L'inflation sous-jacente américaine reste bloquée au-dessus de la cible de la Réserve fédérale : l'indice des prix PCE core, la mesure privilégiée par la banque centrale, a progressé de 0,2 % sur un mois en juillet, conformément aux attentes, tandis que le taux annuel s'est maintenu à 3,3 %. Les données du département du Commerce sur les revenus des ménages et les dépenses de consommation ont également montré un PCE global accélérant à 3,7 % sur un an et en hausse de 0,2 % sur le mois.
La persistance des tensions sur les prix intervient alors que l'économie américaine croît, mais à un rythme modeste. La deuxième estimation du PIB du deuxième trimestre, publiée mercredi 26 août par le Bureau of Economic Analysis, a confirmé une progression du produit intérieur brut de 1,5 % en rythme annualisé, inchangée par rapport à la première lecture et en ralentissement après les 2,1 % du premier trimestre. Ce rythme n'a pas surpris les marchés, qui s'attendaient déjà à une croissance autour de ce niveau.
Les consommateurs tiennent bon, portés par l'intelligence artificielle
Derrière la lecture agrégée, la demande intérieure apparaît toutefois plus solide. Les dépenses de consommation des ménages, qui représentent environ 70 % de l'activité économique américaine, ont progressé de 3,4 % en rythme annualisé au deuxième trimestre, bien au-dessus des 0,5 % du trimestre précédent. L'investissement des entreprises a également augmenté, soutenu par le boom de l'intelligence artificielle.
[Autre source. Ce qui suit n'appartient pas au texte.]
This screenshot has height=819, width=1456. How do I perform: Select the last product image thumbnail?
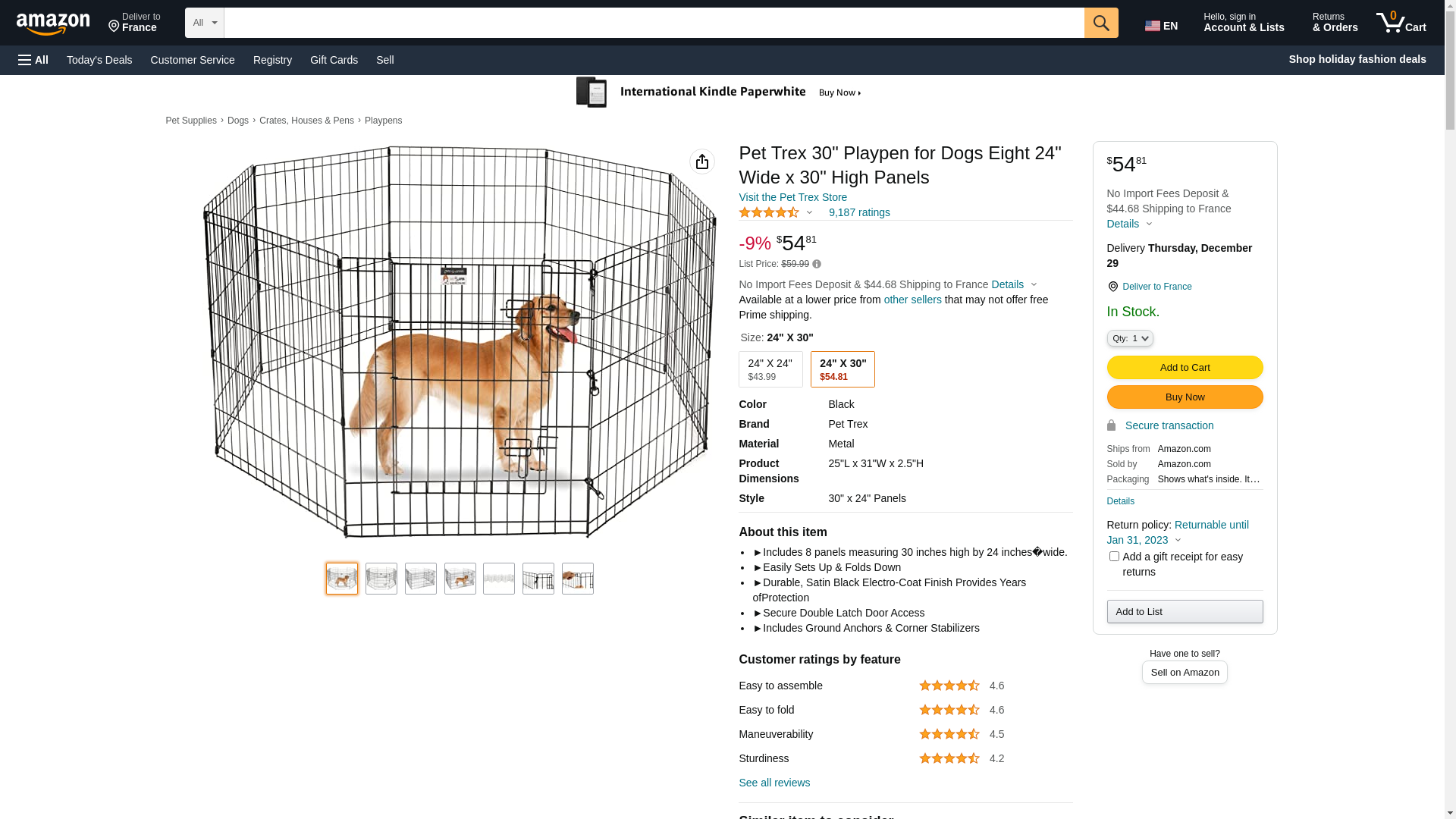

Le frein à la croissance est en revanche venu de l'étranger : les importations, qui se soustraient au calcul du PIB, ont augmenté de 12,5 % en rythme annualisé sur la période avril-juin, en grande partie en raison de l'afflux de semi-conducteurs et de composants destinés à l'investissement dans l'IA. Les exportations nettes ont ainsi absorbé un peu plus d'un point de croissance, tandis que les stocks en ont retranché 0,67 point supplémentaire.